Nvidia CEO: No Mobile Strategy Means "Deep Turd"

Tuesday Nvidia president and chief executive officer Jen-Hsun Huang said that a vast majority of the company's revenue will be generated by its mobile processor business and not its long-standing graphics card division. In fact, revenue from Nvidia's mobile chip arm is expected to grow to $20 billion by 2015 – its PC-based GPU business will only grow to $7 billion in the same timeframe.

Those numbers speak volumes about where the industry focus is pointing. Nvidia, a company that literally helped transform the desktop and laptop sectors over the last two decades, is looking to the mobile sector for most of its income, seemingly mirroring the game industry's focus on consoles (rather than PC gaming) because that's where most consumers are spending their money.

"If you don't have a mobile strategy, you're in deep turd," Huang said. "If you're not in mobile processors now, you're seven years too late."

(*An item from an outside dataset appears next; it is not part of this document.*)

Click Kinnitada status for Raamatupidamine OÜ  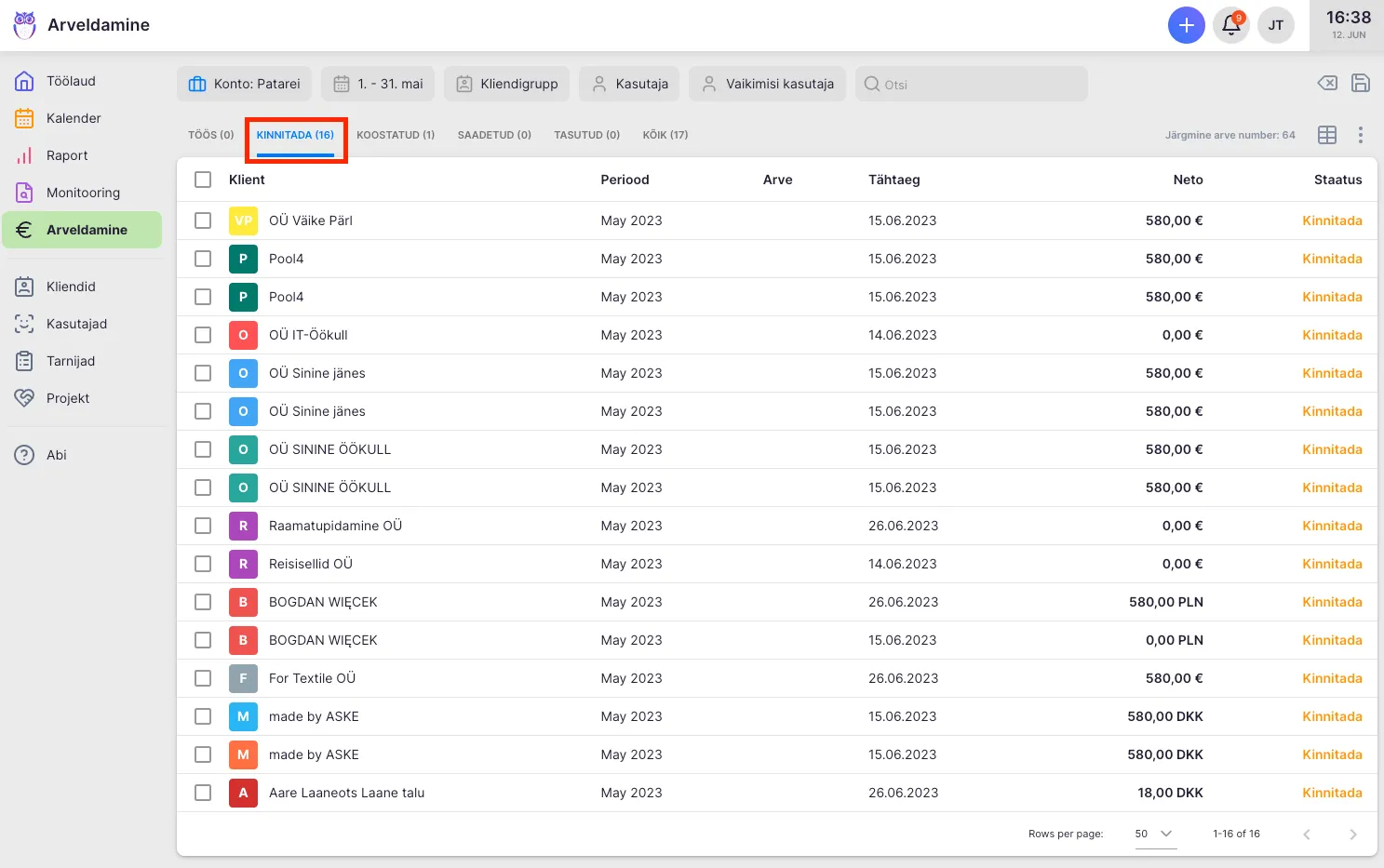pos(1331,526)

Does this mean the desktop sector will eventually die? Based on previous reports, Nvidia has said that there will always be a market for the enthusiast who wants top-of-the-line hardware that pumps out picture-perfect graphics at 60 frames per second. And while we'd like to believe that these consumers are what drives the industry forward, the shift to mobile computing speaks otherwise. Still, as Huang points out, cameras in smartphones didn't kill off the digital-SLR business – they only drove the need for higher picture capture capabilities.

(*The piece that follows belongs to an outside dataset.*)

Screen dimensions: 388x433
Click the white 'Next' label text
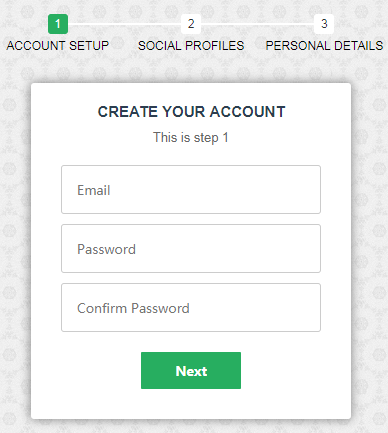191,371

Seemingly propelling the mobile market is Google's Android OS. Speaking to a roundtable of reporters on Tuesday, Huang said that Android-based tablets will make up half of the market in four years despite their slow start, achieving the same market saturation as Android-based phones. Tegra chips are already installed in half of the high-end Android smartphones and 70-percent of the Android tablets. Yet there's still an addressable market of 100 million devices that need mobile processors this year alone, a number which is expected to balloon to around 1 billion by 2015.

"The future for computing is visual and mobile, and we are well positioned to lead in this new era," Huang said Tuesday after the company said that it anticipates revenue of $4.7 billion to $5.0 billion in fiscal year 2013, which begins Jan. 30, 2012. Company growth is expected to be fueled by additional mass-market smartphones, computers running on more efficient ARM chips, and the saturation of energy-efficient ultra-thin notebooks in the coming years.

Right now Nvidia sees Qualcomm as the only competitor, the only other "person actively on the dance floor." Now that HP has divided up its webOS division, the global OEM doesn't appear to have a clear mobile strategy. Intel isn't considered much of a threat either given that the company has chosen to stay within its x86 roots while most of the smartphones and tablets available on the market are based on ARM's licensed architecture (and mobile applications are written based on ARM's instruction set).

"They're speaking the wrong language," he said. "We're not worried about them at all."

  • doron
    When I see quotes from this CEO I always get the feeling that he's a complete idiot.. Probably not but still..

    On topic, I believe that since the mobile sector is getting more and more saturated it would be wiser for AMD and Intel to do just what they seem to be doing: Optimize their current line of cpus towards better architecture and power efficiency and creep down safely into the mobile world. That way they'll be less threatened by arm when they go up to the more performance-oriented server and consumer market and lay stronger foundations on their entire business.

    The fact that you're first into something doesn't mean you're better.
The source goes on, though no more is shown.